Start of Block
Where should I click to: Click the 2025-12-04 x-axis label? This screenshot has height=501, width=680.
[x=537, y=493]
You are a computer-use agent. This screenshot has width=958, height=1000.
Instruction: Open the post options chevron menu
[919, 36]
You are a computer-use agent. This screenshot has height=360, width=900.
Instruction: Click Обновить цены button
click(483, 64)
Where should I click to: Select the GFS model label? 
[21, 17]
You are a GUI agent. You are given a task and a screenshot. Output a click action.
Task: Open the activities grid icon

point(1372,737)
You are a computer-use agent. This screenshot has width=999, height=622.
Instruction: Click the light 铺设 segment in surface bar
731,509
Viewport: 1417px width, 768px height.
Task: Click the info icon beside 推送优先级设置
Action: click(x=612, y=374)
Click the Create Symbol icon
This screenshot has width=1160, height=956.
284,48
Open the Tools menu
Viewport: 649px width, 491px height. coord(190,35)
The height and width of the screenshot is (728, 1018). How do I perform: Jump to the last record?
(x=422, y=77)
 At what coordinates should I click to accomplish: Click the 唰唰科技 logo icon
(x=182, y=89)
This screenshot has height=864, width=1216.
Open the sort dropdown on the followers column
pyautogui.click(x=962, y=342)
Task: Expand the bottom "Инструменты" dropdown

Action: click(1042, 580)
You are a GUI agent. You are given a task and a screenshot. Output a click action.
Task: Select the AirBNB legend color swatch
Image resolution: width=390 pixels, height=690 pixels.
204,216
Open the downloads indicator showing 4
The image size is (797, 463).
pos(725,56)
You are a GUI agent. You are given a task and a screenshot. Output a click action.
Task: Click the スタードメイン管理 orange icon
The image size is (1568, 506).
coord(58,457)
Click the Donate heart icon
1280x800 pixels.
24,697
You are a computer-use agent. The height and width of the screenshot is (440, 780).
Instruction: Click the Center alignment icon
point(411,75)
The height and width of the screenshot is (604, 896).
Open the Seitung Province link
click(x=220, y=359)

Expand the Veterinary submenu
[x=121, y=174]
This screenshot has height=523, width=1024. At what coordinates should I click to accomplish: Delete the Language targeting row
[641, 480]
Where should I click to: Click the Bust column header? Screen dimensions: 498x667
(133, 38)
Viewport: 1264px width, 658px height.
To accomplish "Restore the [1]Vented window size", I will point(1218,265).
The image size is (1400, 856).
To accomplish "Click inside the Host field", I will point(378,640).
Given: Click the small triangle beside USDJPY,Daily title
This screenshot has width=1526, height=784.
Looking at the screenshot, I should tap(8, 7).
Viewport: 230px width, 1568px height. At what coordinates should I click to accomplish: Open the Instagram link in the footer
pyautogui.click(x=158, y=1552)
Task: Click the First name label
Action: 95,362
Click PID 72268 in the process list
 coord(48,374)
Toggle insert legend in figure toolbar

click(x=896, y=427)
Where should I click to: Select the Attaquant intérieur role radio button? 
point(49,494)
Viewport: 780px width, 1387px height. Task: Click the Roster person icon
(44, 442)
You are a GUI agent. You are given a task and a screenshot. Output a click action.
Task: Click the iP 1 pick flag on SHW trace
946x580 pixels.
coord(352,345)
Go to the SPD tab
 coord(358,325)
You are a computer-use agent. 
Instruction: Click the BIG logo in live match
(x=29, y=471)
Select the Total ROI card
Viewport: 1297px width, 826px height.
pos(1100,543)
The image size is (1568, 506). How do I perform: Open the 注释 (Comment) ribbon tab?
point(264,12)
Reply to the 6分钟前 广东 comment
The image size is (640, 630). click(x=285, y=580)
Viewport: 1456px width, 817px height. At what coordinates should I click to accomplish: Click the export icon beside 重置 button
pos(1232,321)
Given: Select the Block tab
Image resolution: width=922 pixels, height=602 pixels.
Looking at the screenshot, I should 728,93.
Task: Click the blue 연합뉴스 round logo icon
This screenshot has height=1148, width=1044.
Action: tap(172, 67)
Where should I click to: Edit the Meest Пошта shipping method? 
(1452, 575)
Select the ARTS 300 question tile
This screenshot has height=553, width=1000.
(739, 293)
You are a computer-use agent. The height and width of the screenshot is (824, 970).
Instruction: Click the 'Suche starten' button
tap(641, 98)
End of Block
Your task — The whole listing above is to be output exactly.

Result of the task —
Where should I click to: Click the 2025-12-04 x-axis label? This screenshot has height=501, width=680.
[x=537, y=493]
You are a computer-use agent. This screenshot has width=958, height=1000.
Instruction: Open the post options chevron menu
[919, 36]
You are a computer-use agent. This screenshot has height=360, width=900.
Instruction: Click Обновить цены button
click(483, 64)
Where should I click to: Select the GFS model label? 
[21, 17]
You are a GUI agent. You are given a task and a screenshot. Output a click action.
Task: Open the activities grid icon

point(1372,737)
You are a computer-use agent. This screenshot has width=999, height=622.
Instruction: Click the light 铺设 segment in surface bar
731,509
Viewport: 1417px width, 768px height.
Task: Click the info icon beside 推送优先级设置
Action: click(x=612, y=374)
Click the Create Symbol icon
This screenshot has width=1160, height=956.
284,48
Open the Tools menu
Viewport: 649px width, 491px height. coord(190,35)
The height and width of the screenshot is (728, 1018). How do I perform: Jump to the last record?
(x=422, y=77)
 At what coordinates should I click to accomplish: Click the 唰唰科技 logo icon
(x=182, y=89)
This screenshot has height=864, width=1216.
Open the sort dropdown on the followers column
pyautogui.click(x=962, y=342)
Task: Expand the bottom "Инструменты" dropdown

Action: click(1042, 580)
You are a GUI agent. You are given a task and a screenshot. Output a click action.
Task: Select the AirBNB legend color swatch
Image resolution: width=390 pixels, height=690 pixels.
204,216
Open the downloads indicator showing 4
The image size is (797, 463).
pos(725,56)
You are a GUI agent. You are given a task and a screenshot. Output a click action.
Task: Click the スタードメイン管理 orange icon
The image size is (1568, 506).
coord(58,457)
Click the Donate heart icon
1280x800 pixels.
24,697
You are a computer-use agent. The height and width of the screenshot is (440, 780).
Instruction: Click the Center alignment icon
point(411,75)
The height and width of the screenshot is (604, 896).
Open the Seitung Province link
click(x=220, y=359)

Expand the Veterinary submenu
[x=121, y=174]
This screenshot has height=523, width=1024. At what coordinates should I click to accomplish: Delete the Language targeting row
[641, 480]
Where should I click to: Click the Bust column header? Screen dimensions: 498x667
(133, 38)
Viewport: 1264px width, 658px height.
To accomplish "Restore the [1]Vented window size", I will point(1218,265).
The image size is (1400, 856).
To accomplish "Click inside the Host field", I will point(378,640).
Given: Click the small triangle beside USDJPY,Daily title
This screenshot has width=1526, height=784.
Looking at the screenshot, I should tap(8, 7).
Viewport: 230px width, 1568px height. At what coordinates should I click to accomplish: Open the Instagram link in the footer
pyautogui.click(x=158, y=1552)
Task: Click the First name label
Action: 95,362
Click PID 72268 in the process list
 coord(48,374)
Toggle insert legend in figure toolbar

click(x=896, y=427)
Where should I click to: Select the Attaquant intérieur role radio button? 
point(49,494)
Viewport: 780px width, 1387px height. Task: Click the Roster person icon
(44, 442)
You are a GUI agent. You are given a task and a screenshot. Output a click action.
Task: Click the iP 1 pick flag on SHW trace
946x580 pixels.
coord(352,345)
Go to the SPD tab
 coord(358,325)
You are a computer-use agent. 
Instruction: Click the BIG logo in live match
(x=29, y=471)
Select the Total ROI card
Viewport: 1297px width, 826px height.
pos(1100,543)
The image size is (1568, 506). How do I perform: Open the 注释 (Comment) ribbon tab?
point(264,12)
Reply to the 6分钟前 广东 comment
The image size is (640, 630). click(x=285, y=580)
Viewport: 1456px width, 817px height. At what coordinates should I click to accomplish: Click the export icon beside 重置 button
pos(1232,321)
Given: Select the Block tab
Image resolution: width=922 pixels, height=602 pixels.
Looking at the screenshot, I should 728,93.
Task: Click the blue 연합뉴스 round logo icon
This screenshot has height=1148, width=1044.
Action: tap(172, 67)
Where should I click to: Edit the Meest Пошта shipping method? 
(1452, 575)
Select the ARTS 300 question tile
This screenshot has height=553, width=1000.
(739, 293)
You are a computer-use agent. The height and width of the screenshot is (824, 970).
Instruction: Click the 'Suche starten' button
tap(641, 98)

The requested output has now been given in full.